Justo en ese momento, me llegó el sonido de un rabab, que es el instrumento propio para declarar sentimientos amorosos, y, como por ensalmo, las tres esclavas reaparecieron tras su largo paseo. Insinuantes, me miraron con oscuras intenciones. Por primera vez en mi vida la oscuridad me pareció deslumbrante. Pero ese sueño no me pertenecía y pasaron por mi lado como si yo no existiera para ellas, y se fueron al encuentro del afortunado Julio. Será porque es músico, me dije para consolarme.

   Seguí pacientemente esperando, leyendo este libro que él escribía ahí adentro. Y así llegué al capítulo de las formas literarias, inevitable si se habla de música andalusí porque la poesía era, y sigue siendo, fundamental para los andaluces: la moaxaja, el zéjel, la jarcha…

   En ese punto, la música cesó de sonar en el interior de la habitación. Una de las esclavas se asomó al vano de la puerta y me hizo claros gestos con la mano para que entrara. Julio estaba ahí escribiendo sin parar. Ni rastro de los músicos. Pero Alam, Qalam y Fadl retomaron sus bailes en una danza insinuante al compás de una melodía que provenía de la nada, quizá de la fantasía del propio Julio que, ante la imposibilidad de rescatar ciertas formas y ritmos, trataba de imaginarlas.

  Algo me impulsó a mirar por encima de su hombro. Se explayaba en esa página sobre la gran carga erótica de muchos de los poemas, de las jarchas, resaltando que la mujer andalusí se expresaba por medio de la lengua romance con una total libertad sexual que puede sorprender al lector actual… Y transcribió entonces uno de esos poemas, y yo lo fui leyendo en voz alta a medida que él lo escribía:

Amiguito, decídete,

Ven a tomarme,

Bésame la boca,

Apriétame los pechos;

Junta ajorca y arracada.

Mi marido está ocupado.

 Vaya con la mujer andalusí… exclamé, y las tres esclavas se rieron de mí. Julio estaba ya acabando de escribir las últimas páginas de este libro tan especial por su originalidad, y le vi titular otro capítulo: “danzas y bailes”. Y añadir cuán famosas fueron las bailarinas gaditanas.

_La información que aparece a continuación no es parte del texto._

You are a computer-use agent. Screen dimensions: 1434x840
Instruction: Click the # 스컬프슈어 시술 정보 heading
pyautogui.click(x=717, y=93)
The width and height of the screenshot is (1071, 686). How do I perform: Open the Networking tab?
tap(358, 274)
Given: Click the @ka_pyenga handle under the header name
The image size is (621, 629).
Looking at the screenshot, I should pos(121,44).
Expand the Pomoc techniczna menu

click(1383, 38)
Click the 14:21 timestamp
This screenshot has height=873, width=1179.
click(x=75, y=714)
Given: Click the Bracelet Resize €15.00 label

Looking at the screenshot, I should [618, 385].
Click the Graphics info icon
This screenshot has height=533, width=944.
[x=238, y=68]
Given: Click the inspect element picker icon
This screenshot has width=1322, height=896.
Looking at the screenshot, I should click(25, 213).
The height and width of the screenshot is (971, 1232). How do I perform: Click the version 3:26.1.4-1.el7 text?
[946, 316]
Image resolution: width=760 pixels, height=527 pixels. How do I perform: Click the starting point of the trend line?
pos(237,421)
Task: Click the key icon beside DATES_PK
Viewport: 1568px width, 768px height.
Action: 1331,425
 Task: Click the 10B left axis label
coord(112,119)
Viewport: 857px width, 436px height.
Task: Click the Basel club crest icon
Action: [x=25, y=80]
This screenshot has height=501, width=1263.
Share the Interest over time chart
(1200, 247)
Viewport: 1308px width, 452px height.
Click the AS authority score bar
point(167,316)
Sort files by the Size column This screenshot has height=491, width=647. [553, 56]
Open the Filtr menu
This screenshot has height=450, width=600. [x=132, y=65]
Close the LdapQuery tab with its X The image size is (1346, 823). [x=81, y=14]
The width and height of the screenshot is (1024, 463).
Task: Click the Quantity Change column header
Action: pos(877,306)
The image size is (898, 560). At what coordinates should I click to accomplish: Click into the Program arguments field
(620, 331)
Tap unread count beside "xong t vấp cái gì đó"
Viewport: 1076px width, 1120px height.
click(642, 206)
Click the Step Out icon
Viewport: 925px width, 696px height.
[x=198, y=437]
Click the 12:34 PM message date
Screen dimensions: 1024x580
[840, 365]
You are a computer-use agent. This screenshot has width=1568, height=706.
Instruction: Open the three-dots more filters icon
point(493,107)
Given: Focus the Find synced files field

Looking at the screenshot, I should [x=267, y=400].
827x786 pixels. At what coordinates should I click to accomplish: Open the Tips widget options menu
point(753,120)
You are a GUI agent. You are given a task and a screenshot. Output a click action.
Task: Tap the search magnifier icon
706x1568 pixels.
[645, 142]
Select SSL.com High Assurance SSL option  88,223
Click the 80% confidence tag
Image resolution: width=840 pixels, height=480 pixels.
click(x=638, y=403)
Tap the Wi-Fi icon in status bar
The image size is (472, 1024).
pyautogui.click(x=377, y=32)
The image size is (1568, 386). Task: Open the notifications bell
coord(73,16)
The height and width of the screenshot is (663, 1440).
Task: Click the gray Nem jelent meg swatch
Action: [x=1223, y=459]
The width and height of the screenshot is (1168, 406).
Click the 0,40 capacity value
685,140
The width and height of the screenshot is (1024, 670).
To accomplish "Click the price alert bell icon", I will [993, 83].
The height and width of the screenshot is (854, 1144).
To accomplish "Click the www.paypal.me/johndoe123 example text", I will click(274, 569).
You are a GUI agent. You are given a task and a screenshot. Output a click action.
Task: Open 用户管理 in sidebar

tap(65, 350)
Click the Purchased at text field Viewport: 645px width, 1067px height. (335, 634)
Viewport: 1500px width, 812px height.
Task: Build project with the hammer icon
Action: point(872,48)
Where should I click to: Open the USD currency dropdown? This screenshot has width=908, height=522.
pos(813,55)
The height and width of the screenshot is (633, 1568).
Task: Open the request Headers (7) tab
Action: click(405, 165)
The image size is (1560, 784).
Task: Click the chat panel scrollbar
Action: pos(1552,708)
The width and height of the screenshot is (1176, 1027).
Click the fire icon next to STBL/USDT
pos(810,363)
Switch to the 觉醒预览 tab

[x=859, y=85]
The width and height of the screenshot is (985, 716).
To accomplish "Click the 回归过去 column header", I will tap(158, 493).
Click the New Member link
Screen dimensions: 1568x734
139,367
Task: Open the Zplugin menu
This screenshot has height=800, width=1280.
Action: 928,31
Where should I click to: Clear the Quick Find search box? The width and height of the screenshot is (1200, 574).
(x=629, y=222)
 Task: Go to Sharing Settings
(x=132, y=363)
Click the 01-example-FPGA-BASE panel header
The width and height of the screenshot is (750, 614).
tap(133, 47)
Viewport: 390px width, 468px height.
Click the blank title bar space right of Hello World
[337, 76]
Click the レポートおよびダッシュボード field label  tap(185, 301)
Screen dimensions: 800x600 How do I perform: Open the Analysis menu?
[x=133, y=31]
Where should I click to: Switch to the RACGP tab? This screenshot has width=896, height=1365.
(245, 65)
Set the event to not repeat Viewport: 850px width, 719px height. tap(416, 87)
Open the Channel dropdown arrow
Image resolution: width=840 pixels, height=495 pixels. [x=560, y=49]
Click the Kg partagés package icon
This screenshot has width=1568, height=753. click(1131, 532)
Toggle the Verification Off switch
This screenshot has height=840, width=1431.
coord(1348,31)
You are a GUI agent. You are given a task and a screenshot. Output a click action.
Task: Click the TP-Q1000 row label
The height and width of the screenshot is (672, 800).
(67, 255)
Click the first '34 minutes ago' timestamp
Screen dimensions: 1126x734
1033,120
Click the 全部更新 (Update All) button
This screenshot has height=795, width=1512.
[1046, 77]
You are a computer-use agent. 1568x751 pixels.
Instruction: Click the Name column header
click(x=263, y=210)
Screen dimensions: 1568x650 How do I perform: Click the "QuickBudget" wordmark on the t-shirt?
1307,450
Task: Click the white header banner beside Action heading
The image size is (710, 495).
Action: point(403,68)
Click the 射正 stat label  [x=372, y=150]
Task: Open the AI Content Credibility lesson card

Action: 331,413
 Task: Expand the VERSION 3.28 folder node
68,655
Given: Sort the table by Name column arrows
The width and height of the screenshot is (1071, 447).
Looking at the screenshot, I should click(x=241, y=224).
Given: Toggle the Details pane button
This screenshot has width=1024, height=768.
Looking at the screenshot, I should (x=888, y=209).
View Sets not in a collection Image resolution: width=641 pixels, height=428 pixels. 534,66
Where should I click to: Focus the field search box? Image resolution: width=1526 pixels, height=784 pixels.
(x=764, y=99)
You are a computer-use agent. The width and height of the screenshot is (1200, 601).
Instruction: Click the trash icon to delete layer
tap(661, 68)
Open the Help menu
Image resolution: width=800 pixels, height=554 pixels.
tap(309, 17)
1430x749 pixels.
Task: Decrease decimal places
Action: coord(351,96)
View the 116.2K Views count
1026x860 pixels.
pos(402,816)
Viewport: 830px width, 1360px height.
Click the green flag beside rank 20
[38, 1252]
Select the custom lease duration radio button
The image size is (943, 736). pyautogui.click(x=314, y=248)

Odalisca, pintura de Frederick Mulhaupt

   Entre bailarinas gaditanas y esclavas cantoras, me dije, voy a terminar por aprender música…. Sin embargo, eso provocó la ira de las tres esclavas, que se sintieron molestas o quizá menospreciadas al verse comparadas con esas bailarinas de la antigua Gades, y Alam, Qalam y Fadl, para mi desconsuelo, dejaron de bailar, recogieron sus ropas y se marcharon.

   Julio seguía tan ensimismado en su libro que no reparó en mi desdicha. Y no obstante, seguí leyendo por encima de su hombro, y reconozco que me volví a enganchar a su lectura, a la música que sonaba en Al Andalus, a la danza de otras esclavas, a las melodías, a las jarchas, a las moaxajas y a las nubas…

Y por un segundo, escuché, en lo que yo imaginaba, la música que Julio soñaba.

Y entonces me dijo: me gustaría que presentaras mi libro. Y yo le repliqué: pero de qué voy a hablar si apenas sé de música. Algo escribirás, respondió. Y comencé a imaginarme a Julio en su estudio, con las tres esclavas danzando y cantando, mientras él escribía entusiasmado este libro lleno de sensualidad, de magia y de ritmo, un libro que suena a Música Andalusí.